Holly had no concept of the scale of a big city. When the mailman reached an intersection dotted with a used car lot, a Dress Barn, a salon and a diner, and let her out saying he really wasn’t supposed to have anyone in the truck with him, Holly didn’t know if this was a roaring metropolis, or a tiny shabby town. Months later, she’d realize just how tiny and shabby it was, but in that moment, it seemed as wondrous as Disney World.

She didn’t have so much as a nickel in her pocket, but she was hungry, and she was lost, and she had no idea where to go or what to do now. She went into the diner, where a harried-looking woman with a falling-down topknot served heaping greasy plates to truckers at the counter. Holly stood politely by the register, until the woman noticed her with a little start.

“Excuse me, but I was wondering where I might go, because I think I’m homeless now, and I don’t have any money.”

The woman stared at her a long moment, a strange expression on her face, stray wisps of graying hair dancing in the drafts of the air conditioning. Holly had a brief wonder if her mother would look like this lined and weathered now, if she’d been allowed to live.

Then the woman said, “Come here with me,” and came around the counter, leading Holly to a booth by the window, where a puddle of sunlight warmed the vinyl seat. “Sit right here,” she said, “and I’ll be back.”

Holly sat, lulled immediately by the warmth of the sun. In the glass, she could just make out the bruises on her face, but she looked beyond them, out at the street bustling with traffic, the ladies in the spinning chairs in the salon across the way.

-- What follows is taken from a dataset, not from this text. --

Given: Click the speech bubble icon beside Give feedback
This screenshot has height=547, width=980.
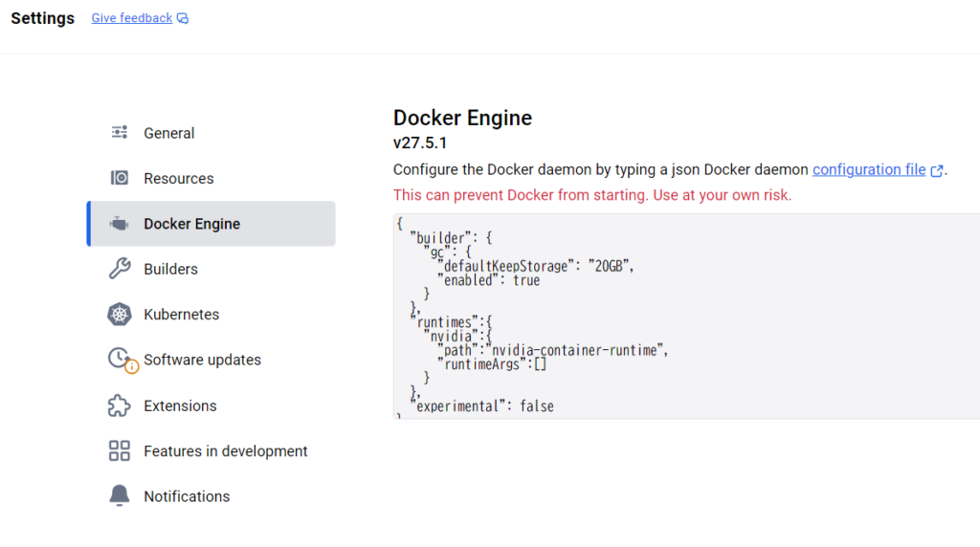Looking at the screenshot, I should 183,19.
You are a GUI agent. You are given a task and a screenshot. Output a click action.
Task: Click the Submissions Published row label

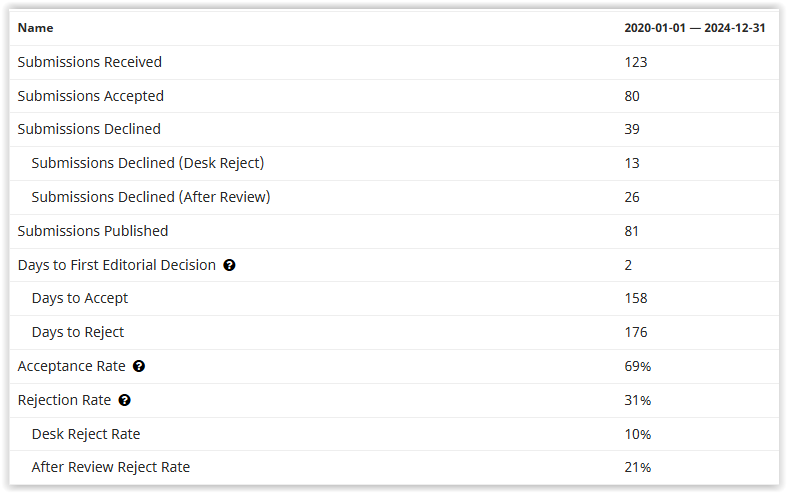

The woman brought her a plate of chicken, green beans, potatoes with brown gravy, and a bubbling glass of Coke with a striped straw. “Eat as much as you want, darlin’,” she said, “and I’ll make a phone call to the shelter.”

A shelter. That’s where the homeless went for help, wasn’t it?

Holly didn’t care. She’d rather go there than home. Anywhere was better than home.

The chicken was baked, and the skin was crusted with herbs. She cut into it and the steam rose up into her face, fragrant with spices.

As she ate, she planned. She would go to the shelter first, so she’d have a place to rest a moment, a base from which to begin her real search. Shelters helped people find work, didn’t they? Maybe there would be a job board with postings. If she could find work, any kind of work, she could save up enough money for a bus ticket, and then she could get a little farther away, and she could get a job somewhere that wasn’t so close to home.

It thrilled her, the idea of escape. This foreign sense of freedom. She’d work as hard as possible, do whatever she had to, but she’d make this departure work. None of the horrors of the street frightened her: she’d lived through horrors much worse.

She was mopping up the last of the gravy with a honey-buttered roll when movement at the door caught her eye. The bread got caught in her throat.

Abraham and Dewey stood just inside the diner, staring at her, Dewey with abject relief, Abraham with quiet murder in his gaze.

The woman from the counter came toward Holly. “Darlin’, your family’s come for you.” She hovered at the edge of the table, expression etched with concern. In a whisper, she said, “Should I call the shelter anyway?”

Holly shook her head. “No thank you, ma’am.”

Time had lost meaning. Her body could no longer be Holly-shaped, could it? How could one small vessel contain such throbbing, awful pain?

She’d stopped counting the strike of the belt after fifteen strokes. The hot blood running down her arms from her wrists where the rope was tied tight enough to cut into her flesh had cooled. Her arms themselves were like someone else’s arms, for all she could feel of them. Every inch of skin was aflame, fevered, even the sheets beneath her too rough to lie against. She closed her eyes tight and let her face rest on the mattress and prayed for unconsciousness.